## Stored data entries
○ ○ ○ ○ ○ ○ ○
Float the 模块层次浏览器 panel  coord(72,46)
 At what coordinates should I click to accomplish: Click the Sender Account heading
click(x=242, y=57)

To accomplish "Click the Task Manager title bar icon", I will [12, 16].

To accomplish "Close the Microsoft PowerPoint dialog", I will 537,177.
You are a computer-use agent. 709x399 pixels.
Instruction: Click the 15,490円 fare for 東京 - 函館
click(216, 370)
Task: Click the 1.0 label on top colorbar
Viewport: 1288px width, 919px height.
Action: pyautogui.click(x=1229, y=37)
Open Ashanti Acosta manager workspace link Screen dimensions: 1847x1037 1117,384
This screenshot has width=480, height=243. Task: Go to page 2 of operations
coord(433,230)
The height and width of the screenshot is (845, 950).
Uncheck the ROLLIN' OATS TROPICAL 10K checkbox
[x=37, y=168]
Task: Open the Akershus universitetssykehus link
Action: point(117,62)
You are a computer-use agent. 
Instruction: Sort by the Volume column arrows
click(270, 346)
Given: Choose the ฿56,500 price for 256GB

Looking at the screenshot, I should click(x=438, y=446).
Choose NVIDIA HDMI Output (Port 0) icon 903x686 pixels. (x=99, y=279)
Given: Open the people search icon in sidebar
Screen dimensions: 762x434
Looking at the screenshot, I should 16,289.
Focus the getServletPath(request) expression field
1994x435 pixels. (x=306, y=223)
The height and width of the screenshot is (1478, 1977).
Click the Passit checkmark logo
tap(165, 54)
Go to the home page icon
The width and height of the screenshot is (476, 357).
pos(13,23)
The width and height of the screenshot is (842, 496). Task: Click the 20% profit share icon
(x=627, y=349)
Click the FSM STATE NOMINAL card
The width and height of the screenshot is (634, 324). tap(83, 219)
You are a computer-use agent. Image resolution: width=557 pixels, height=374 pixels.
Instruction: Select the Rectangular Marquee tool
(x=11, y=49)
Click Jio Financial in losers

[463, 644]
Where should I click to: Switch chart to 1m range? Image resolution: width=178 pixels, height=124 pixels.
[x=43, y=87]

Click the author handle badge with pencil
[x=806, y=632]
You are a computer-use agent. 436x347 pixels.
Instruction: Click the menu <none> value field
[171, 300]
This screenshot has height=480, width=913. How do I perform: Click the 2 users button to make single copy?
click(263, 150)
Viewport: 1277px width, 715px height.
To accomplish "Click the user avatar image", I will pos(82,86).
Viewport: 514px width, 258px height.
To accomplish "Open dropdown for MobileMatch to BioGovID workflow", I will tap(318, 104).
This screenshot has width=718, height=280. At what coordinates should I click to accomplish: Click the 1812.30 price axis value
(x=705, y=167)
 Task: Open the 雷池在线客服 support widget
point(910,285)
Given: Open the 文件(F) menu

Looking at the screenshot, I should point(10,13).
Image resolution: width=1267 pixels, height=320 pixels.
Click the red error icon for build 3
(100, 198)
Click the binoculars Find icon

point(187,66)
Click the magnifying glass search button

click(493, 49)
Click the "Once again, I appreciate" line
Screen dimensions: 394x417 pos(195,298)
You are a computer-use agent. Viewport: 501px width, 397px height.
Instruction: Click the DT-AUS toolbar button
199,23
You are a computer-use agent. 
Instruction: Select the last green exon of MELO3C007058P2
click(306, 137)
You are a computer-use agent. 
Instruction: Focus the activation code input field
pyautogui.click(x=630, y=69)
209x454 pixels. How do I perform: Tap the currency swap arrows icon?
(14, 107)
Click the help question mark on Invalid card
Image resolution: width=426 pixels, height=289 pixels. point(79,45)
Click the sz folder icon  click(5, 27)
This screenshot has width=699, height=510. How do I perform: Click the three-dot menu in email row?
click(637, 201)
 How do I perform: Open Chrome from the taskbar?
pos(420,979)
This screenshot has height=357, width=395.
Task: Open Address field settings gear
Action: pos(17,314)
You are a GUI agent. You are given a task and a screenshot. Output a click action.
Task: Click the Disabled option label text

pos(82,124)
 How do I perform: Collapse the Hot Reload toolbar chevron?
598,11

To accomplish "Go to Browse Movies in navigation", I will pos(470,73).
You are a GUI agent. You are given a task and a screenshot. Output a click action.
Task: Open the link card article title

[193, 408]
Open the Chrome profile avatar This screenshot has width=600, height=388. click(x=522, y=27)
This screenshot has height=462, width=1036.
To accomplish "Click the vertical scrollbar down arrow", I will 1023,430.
○ ○ ○ ○ ○ ○ ○
## To be done
Please update the entries above by changing every "computer-use agent" to "desktop automation agent" and leaving everything else unchanged.

## Worked answer
Float the 模块层次浏览器 panel  coord(72,46)
 At what coordinates should I click to accomplish: Click the Sender Account heading
click(x=242, y=57)

To accomplish "Click the Task Manager title bar icon", I will [12, 16].

To accomplish "Close the Microsoft PowerPoint dialog", I will 537,177.
You are a desktop automation agent. 709x399 pixels.
Instruction: Click the 15,490円 fare for 東京 - 函館
click(216, 370)
Task: Click the 1.0 label on top colorbar
Viewport: 1288px width, 919px height.
Action: pyautogui.click(x=1229, y=37)
Open Ashanti Acosta manager workspace link Screen dimensions: 1847x1037 1117,384
This screenshot has width=480, height=243. Task: Go to page 2 of operations
coord(433,230)
The height and width of the screenshot is (845, 950).
Uncheck the ROLLIN' OATS TROPICAL 10K checkbox
[x=37, y=168]
Task: Open the Akershus universitetssykehus link
Action: point(117,62)
You are a desktop automation agent. 
Instruction: Sort by the Volume column arrows
click(270, 346)
Given: Choose the ฿56,500 price for 256GB

Looking at the screenshot, I should click(x=438, y=446).
Choose NVIDIA HDMI Output (Port 0) icon 903x686 pixels. (x=99, y=279)
Given: Open the people search icon in sidebar
Screen dimensions: 762x434
Looking at the screenshot, I should 16,289.
Focus the getServletPath(request) expression field
1994x435 pixels. (x=306, y=223)
The height and width of the screenshot is (1478, 1977).
Click the Passit checkmark logo
tap(165, 54)
Go to the home page icon
The width and height of the screenshot is (476, 357).
pos(13,23)
The width and height of the screenshot is (842, 496). Task: Click the 20% profit share icon
(x=627, y=349)
Click the FSM STATE NOMINAL card
The width and height of the screenshot is (634, 324). tap(83, 219)
You are a desktop automation agent. Image resolution: width=557 pixels, height=374 pixels.
Instruction: Select the Rectangular Marquee tool
(x=11, y=49)
Click Jio Financial in losers

[463, 644]
Where should I click to: Switch chart to 1m range? Image resolution: width=178 pixels, height=124 pixels.
[x=43, y=87]

Click the author handle badge with pencil
[x=806, y=632]
You are a desktop automation agent. 436x347 pixels.
Instruction: Click the menu <none> value field
[171, 300]
This screenshot has height=480, width=913. How do I perform: Click the 2 users button to make single copy?
click(263, 150)
Viewport: 1277px width, 715px height.
To accomplish "Click the user avatar image", I will pos(82,86).
Viewport: 514px width, 258px height.
To accomplish "Open dropdown for MobileMatch to BioGovID workflow", I will tap(318, 104).
This screenshot has width=718, height=280. At what coordinates should I click to accomplish: Click the 1812.30 price axis value
(x=705, y=167)
 Task: Open the 雷池在线客服 support widget
point(910,285)
Given: Open the 文件(F) menu

Looking at the screenshot, I should point(10,13).
Image resolution: width=1267 pixels, height=320 pixels.
Click the red error icon for build 3
(100, 198)
Click the binoculars Find icon

point(187,66)
Click the magnifying glass search button

click(493, 49)
Click the "Once again, I appreciate" line
Screen dimensions: 394x417 pos(195,298)
You are a desktop automation agent. Viewport: 501px width, 397px height.
Instruction: Click the DT-AUS toolbar button
199,23
You are a desktop automation agent. 
Instruction: Select the last green exon of MELO3C007058P2
click(306, 137)
You are a desktop automation agent. 
Instruction: Focus the activation code input field
pyautogui.click(x=630, y=69)
209x454 pixels. How do I perform: Tap the currency swap arrows icon?
(14, 107)
Click the help question mark on Invalid card
Image resolution: width=426 pixels, height=289 pixels. point(79,45)
Click the sz folder icon  click(5, 27)
This screenshot has width=699, height=510. How do I perform: Click the three-dot menu in email row?
click(637, 201)
 How do I perform: Open Chrome from the taskbar?
pos(420,979)
This screenshot has height=357, width=395.
Task: Open Address field settings gear
Action: pos(17,314)
You are a GUI agent. You are given a task and a screenshot. Output a click action.
Task: Click the Disabled option label text

pos(82,124)
 How do I perform: Collapse the Hot Reload toolbar chevron?
598,11

To accomplish "Go to Browse Movies in navigation", I will pos(470,73).
You are a GUI agent. You are given a task and a screenshot. Output a click action.
Task: Open the link card article title

[193, 408]
Open the Chrome profile avatar This screenshot has width=600, height=388. click(x=522, y=27)
This screenshot has height=462, width=1036.
To accomplish "Click the vertical scrollbar down arrow", I will 1023,430.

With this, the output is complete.